● **Data supplied**:
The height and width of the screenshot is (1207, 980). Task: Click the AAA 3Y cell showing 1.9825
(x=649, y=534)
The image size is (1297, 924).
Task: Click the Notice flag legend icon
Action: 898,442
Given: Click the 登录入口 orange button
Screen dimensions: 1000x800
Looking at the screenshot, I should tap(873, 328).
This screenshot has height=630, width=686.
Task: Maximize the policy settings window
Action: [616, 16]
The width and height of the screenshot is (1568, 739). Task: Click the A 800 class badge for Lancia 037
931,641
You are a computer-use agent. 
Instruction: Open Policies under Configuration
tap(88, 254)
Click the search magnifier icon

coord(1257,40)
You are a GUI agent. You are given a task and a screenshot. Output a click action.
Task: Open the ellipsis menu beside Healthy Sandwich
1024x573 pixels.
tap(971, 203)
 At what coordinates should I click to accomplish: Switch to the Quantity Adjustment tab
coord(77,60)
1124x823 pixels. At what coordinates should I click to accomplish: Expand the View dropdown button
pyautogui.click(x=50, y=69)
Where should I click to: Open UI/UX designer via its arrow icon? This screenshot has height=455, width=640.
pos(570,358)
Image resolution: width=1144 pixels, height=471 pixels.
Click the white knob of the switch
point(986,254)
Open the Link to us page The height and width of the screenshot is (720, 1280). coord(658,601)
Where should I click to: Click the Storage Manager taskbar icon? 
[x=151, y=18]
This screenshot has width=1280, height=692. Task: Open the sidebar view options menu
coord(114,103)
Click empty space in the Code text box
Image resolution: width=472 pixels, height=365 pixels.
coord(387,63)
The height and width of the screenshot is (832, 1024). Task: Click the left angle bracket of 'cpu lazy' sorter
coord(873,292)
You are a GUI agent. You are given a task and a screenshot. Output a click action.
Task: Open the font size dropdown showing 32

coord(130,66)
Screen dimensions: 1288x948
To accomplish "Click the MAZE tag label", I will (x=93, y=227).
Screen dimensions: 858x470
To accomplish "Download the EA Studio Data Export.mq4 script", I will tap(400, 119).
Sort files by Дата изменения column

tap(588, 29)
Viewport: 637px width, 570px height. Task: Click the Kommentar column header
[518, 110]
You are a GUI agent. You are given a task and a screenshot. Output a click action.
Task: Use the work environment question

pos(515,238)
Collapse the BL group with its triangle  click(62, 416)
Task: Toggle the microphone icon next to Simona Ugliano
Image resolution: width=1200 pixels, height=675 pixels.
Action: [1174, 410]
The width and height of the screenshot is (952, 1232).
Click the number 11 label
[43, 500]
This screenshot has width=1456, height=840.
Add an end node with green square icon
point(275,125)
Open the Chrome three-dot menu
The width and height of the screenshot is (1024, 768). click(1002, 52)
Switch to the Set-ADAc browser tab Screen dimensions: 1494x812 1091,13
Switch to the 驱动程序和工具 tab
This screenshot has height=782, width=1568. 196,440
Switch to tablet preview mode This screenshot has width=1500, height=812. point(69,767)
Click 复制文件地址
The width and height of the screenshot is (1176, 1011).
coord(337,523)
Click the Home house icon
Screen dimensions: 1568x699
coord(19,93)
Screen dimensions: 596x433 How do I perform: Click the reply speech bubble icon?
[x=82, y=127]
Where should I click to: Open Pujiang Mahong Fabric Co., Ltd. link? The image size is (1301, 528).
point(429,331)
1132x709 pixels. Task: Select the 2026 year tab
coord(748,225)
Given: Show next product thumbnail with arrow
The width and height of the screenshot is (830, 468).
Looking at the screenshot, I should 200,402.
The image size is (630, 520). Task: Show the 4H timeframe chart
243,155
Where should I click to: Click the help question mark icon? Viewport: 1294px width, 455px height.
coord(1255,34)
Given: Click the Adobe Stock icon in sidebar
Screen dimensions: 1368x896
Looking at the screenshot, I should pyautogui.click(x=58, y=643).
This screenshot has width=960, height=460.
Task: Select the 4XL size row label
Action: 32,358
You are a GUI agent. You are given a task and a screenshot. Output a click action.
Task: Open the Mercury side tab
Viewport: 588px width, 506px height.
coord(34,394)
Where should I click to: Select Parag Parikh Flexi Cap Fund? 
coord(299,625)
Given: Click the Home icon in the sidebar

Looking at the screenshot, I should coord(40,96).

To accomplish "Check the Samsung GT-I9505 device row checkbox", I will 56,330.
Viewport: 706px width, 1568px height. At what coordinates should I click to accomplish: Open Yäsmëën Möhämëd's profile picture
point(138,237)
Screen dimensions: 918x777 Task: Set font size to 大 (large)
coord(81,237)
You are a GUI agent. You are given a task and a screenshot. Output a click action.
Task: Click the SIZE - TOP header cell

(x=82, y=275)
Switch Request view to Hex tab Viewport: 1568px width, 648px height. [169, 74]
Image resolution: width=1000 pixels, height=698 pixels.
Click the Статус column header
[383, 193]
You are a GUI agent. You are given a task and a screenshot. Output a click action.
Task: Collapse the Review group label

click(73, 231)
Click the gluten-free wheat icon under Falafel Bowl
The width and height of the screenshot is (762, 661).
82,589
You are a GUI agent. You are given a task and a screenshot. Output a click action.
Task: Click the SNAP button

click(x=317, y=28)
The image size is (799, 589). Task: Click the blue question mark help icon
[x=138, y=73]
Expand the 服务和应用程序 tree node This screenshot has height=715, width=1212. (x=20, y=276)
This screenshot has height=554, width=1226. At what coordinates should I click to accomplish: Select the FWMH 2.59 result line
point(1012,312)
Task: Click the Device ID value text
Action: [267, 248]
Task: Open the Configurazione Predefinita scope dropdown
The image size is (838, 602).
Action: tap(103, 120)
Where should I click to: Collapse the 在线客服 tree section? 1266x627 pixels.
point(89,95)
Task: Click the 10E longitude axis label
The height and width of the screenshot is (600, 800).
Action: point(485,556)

● **What to work on**: Could you print every record above exactly as it appears?

● **Result of this exercise**:
The height and width of the screenshot is (1207, 980). Task: Click the AAA 3Y cell showing 1.9825
(x=649, y=534)
The image size is (1297, 924).
Task: Click the Notice flag legend icon
Action: 898,442
Given: Click the 登录入口 orange button
Screen dimensions: 1000x800
Looking at the screenshot, I should tap(873, 328).
This screenshot has height=630, width=686.
Task: Maximize the policy settings window
Action: [616, 16]
The width and height of the screenshot is (1568, 739). Task: Click the A 800 class badge for Lancia 037
931,641
You are a computer-use agent. 
Instruction: Open Policies under Configuration
tap(88, 254)
Click the search magnifier icon

coord(1257,40)
You are a GUI agent. You are given a task and a screenshot. Output a click action.
Task: Open the ellipsis menu beside Healthy Sandwich
1024x573 pixels.
tap(971, 203)
 At what coordinates should I click to accomplish: Switch to the Quantity Adjustment tab
coord(77,60)
1124x823 pixels. At what coordinates should I click to accomplish: Expand the View dropdown button
pyautogui.click(x=50, y=69)
Where should I click to: Open UI/UX designer via its arrow icon? This screenshot has height=455, width=640.
pos(570,358)
Image resolution: width=1144 pixels, height=471 pixels.
Click the white knob of the switch
point(986,254)
Open the Link to us page The height and width of the screenshot is (720, 1280). coord(658,601)
Where should I click to: Click the Storage Manager taskbar icon? 
[x=151, y=18]
This screenshot has width=1280, height=692. Task: Open the sidebar view options menu
coord(114,103)
Click empty space in the Code text box
Image resolution: width=472 pixels, height=365 pixels.
coord(387,63)
The height and width of the screenshot is (832, 1024). Task: Click the left angle bracket of 'cpu lazy' sorter
coord(873,292)
You are a GUI agent. You are given a task and a screenshot. Output a click action.
Task: Open the font size dropdown showing 32

coord(130,66)
Screen dimensions: 1288x948
To accomplish "Click the MAZE tag label", I will (x=93, y=227).
Screen dimensions: 858x470
To accomplish "Download the EA Studio Data Export.mq4 script", I will tap(400, 119).
Sort files by Дата изменения column

tap(588, 29)
Viewport: 637px width, 570px height. Task: Click the Kommentar column header
[518, 110]
You are a GUI agent. You are given a task and a screenshot. Output a click action.
Task: Use the work environment question

pos(515,238)
Collapse the BL group with its triangle  click(62, 416)
Task: Toggle the microphone icon next to Simona Ugliano
Image resolution: width=1200 pixels, height=675 pixels.
Action: [1174, 410]
The width and height of the screenshot is (952, 1232).
Click the number 11 label
[43, 500]
This screenshot has width=1456, height=840.
Add an end node with green square icon
point(275,125)
Open the Chrome three-dot menu
The width and height of the screenshot is (1024, 768). click(1002, 52)
Switch to the Set-ADAc browser tab Screen dimensions: 1494x812 1091,13
Switch to the 驱动程序和工具 tab
This screenshot has height=782, width=1568. 196,440
Switch to tablet preview mode This screenshot has width=1500, height=812. point(69,767)
Click 复制文件地址
The width and height of the screenshot is (1176, 1011).
coord(337,523)
Click the Home house icon
Screen dimensions: 1568x699
coord(19,93)
Screen dimensions: 596x433 How do I perform: Click the reply speech bubble icon?
[x=82, y=127]
Where should I click to: Open Pujiang Mahong Fabric Co., Ltd. link? The image size is (1301, 528).
point(429,331)
1132x709 pixels. Task: Select the 2026 year tab
coord(748,225)
Given: Show next product thumbnail with arrow
The width and height of the screenshot is (830, 468).
Looking at the screenshot, I should 200,402.
The image size is (630, 520). Task: Show the 4H timeframe chart
243,155
Where should I click to: Click the help question mark icon? Viewport: 1294px width, 455px height.
coord(1255,34)
Given: Click the Adobe Stock icon in sidebar
Screen dimensions: 1368x896
Looking at the screenshot, I should pyautogui.click(x=58, y=643).
This screenshot has width=960, height=460.
Task: Select the 4XL size row label
Action: 32,358
You are a GUI agent. You are given a task and a screenshot. Output a click action.
Task: Open the Mercury side tab
Viewport: 588px width, 506px height.
coord(34,394)
Where should I click to: Select Parag Parikh Flexi Cap Fund? 
coord(299,625)
Given: Click the Home icon in the sidebar

Looking at the screenshot, I should coord(40,96).

To accomplish "Check the Samsung GT-I9505 device row checkbox", I will 56,330.
Viewport: 706px width, 1568px height. At what coordinates should I click to accomplish: Open Yäsmëën Möhämëd's profile picture
point(138,237)
Screen dimensions: 918x777 Task: Set font size to 大 (large)
coord(81,237)
You are a GUI agent. You are given a task and a screenshot. Output a click action.
Task: Click the SIZE - TOP header cell

(x=82, y=275)
Switch Request view to Hex tab Viewport: 1568px width, 648px height. [169, 74]
Image resolution: width=1000 pixels, height=698 pixels.
Click the Статус column header
[383, 193]
You are a GUI agent. You are given a task and a screenshot. Output a click action.
Task: Collapse the Review group label

click(73, 231)
Click the gluten-free wheat icon under Falafel Bowl
The width and height of the screenshot is (762, 661).
82,589
You are a GUI agent. You are given a task and a screenshot. Output a click action.
Task: Click the SNAP button

click(x=317, y=28)
The image size is (799, 589). Task: Click the blue question mark help icon
[x=138, y=73]
Expand the 服务和应用程序 tree node This screenshot has height=715, width=1212. (x=20, y=276)
This screenshot has height=554, width=1226. At what coordinates should I click to accomplish: Select the FWMH 2.59 result line
point(1012,312)
Task: Click the Device ID value text
Action: [267, 248]
Task: Open the Configurazione Predefinita scope dropdown
The image size is (838, 602).
Action: tap(103, 120)
Where should I click to: Collapse the 在线客服 tree section? 1266x627 pixels.
point(89,95)
Task: Click the 10E longitude axis label
The height and width of the screenshot is (600, 800).
Action: point(485,556)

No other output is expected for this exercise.